Ruby sat up straighter. “Swamy?”
“No. Not Swamy. Taurus.”
Ruby’s eyes flickered to Cedric as she tried to gauge whether this was a joke. He seemed embarrassed, but not the kind one feels from pulling a lame prank.
For fang’s sake… They seemed to be telling the truth. Or at least what they believed to be truth. She’d read about group hallucinations before. Could it be something like that? Perhaps someone was casting an enchantment over Fluke Mountain.
“You saw Taurus?” she prompted, trying not to sound as judgmental as she felt.
Opal nodded. “Outside the lodge. I saw him through a window in the restaurant’s kitchen. Or at least, I thought I did.”
Cedric took over. “She mentioned it to me and I went outside to look. I saw him, too, but only briefly as he was running away.”
Yes, they seemed serious enough. Ruby looked at the clock on her wall. It was nearly one in the morning. From what she remembered of the restaurant hours posted on a small sign by the host stand, it closed at ten each night.

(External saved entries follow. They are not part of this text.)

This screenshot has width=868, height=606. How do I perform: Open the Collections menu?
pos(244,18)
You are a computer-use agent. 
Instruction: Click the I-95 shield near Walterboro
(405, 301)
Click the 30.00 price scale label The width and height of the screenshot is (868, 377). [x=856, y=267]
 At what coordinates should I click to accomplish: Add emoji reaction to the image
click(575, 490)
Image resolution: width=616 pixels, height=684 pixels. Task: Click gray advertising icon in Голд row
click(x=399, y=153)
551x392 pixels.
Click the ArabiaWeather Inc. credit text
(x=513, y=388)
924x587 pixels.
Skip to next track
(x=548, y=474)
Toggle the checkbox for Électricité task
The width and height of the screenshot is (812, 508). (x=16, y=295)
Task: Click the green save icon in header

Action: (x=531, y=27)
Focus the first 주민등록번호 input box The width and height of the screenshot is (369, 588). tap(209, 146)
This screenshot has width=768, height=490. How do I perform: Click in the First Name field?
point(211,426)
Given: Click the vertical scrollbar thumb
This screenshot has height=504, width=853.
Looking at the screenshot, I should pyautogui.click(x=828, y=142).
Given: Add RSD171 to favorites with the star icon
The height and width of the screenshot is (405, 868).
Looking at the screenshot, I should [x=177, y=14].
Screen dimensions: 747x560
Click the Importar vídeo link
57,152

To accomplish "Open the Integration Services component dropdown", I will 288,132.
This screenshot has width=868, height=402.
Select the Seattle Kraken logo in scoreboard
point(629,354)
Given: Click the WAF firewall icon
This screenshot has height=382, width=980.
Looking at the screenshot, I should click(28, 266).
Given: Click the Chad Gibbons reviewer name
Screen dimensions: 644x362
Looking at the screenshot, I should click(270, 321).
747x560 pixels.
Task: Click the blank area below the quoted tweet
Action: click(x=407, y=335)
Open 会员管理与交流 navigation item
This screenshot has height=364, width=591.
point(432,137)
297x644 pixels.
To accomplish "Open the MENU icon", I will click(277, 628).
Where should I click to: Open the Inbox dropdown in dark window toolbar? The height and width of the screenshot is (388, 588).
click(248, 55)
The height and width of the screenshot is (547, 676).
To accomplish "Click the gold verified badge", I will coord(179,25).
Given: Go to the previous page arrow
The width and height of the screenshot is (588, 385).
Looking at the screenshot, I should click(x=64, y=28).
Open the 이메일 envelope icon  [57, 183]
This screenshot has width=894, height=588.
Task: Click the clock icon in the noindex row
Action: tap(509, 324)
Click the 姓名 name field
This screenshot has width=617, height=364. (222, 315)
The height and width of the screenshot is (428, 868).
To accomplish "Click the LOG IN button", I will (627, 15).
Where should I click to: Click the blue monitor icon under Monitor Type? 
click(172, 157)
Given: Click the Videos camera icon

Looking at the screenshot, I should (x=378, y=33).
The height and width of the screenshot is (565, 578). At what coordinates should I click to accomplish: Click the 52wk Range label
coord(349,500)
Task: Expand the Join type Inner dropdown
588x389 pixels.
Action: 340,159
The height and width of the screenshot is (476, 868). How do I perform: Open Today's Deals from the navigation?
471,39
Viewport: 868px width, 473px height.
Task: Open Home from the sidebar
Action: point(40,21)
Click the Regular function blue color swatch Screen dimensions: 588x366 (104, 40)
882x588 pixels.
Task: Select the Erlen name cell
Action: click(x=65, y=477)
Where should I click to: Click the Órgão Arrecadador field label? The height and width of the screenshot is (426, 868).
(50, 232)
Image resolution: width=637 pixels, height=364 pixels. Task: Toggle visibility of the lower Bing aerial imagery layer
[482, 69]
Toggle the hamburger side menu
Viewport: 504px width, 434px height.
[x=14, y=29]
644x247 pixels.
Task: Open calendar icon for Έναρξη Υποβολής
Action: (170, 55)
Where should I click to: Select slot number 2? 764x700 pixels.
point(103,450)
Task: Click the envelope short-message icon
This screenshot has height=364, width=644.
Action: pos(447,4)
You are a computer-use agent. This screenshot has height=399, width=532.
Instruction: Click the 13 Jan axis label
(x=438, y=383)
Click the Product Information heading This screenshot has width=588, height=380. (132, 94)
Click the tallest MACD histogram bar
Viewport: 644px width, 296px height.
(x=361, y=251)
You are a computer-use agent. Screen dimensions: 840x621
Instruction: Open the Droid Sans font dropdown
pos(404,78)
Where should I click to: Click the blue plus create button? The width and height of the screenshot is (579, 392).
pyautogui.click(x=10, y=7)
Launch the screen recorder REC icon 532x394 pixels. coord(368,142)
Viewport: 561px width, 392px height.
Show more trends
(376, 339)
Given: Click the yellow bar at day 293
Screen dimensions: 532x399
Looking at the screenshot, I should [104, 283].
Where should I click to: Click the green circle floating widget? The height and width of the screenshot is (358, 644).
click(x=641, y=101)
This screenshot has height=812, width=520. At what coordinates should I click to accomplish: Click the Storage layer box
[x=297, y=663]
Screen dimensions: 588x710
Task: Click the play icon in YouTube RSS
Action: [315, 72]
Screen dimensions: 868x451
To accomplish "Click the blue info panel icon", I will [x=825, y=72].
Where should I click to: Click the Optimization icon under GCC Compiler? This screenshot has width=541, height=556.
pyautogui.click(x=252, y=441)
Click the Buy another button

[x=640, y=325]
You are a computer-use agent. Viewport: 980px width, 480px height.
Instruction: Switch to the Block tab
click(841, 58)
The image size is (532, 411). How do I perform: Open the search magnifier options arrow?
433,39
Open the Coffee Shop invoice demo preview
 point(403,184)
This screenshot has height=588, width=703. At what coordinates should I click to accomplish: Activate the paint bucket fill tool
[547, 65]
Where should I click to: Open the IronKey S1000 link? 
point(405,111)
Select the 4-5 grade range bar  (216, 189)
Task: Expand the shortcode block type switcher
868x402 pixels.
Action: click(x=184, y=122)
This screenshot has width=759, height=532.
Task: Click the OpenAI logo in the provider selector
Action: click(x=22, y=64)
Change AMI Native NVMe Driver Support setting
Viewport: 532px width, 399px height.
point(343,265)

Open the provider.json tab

She began doing the math of how long the last diners might stay, added in time to clean and close the kitchen and the walk from Fluke Mountain to her house.
The timeline was feasible, but still a stretch.
“What time did you see Taurus?” she asked.
Cedric opened his mouth, but Opal jumped in. “Just after close.”
“I’m unfamiliar with your hours,” Ruby lied. “What time is close?”
“Nine.”
Oh, so even earlier than she’d thought. “Were there still diners around when you saw it?”
Opal’s eyes fell to her cup of tea, and she cradled it between her palms. “No, I believe the last couple had left a few minutes before.”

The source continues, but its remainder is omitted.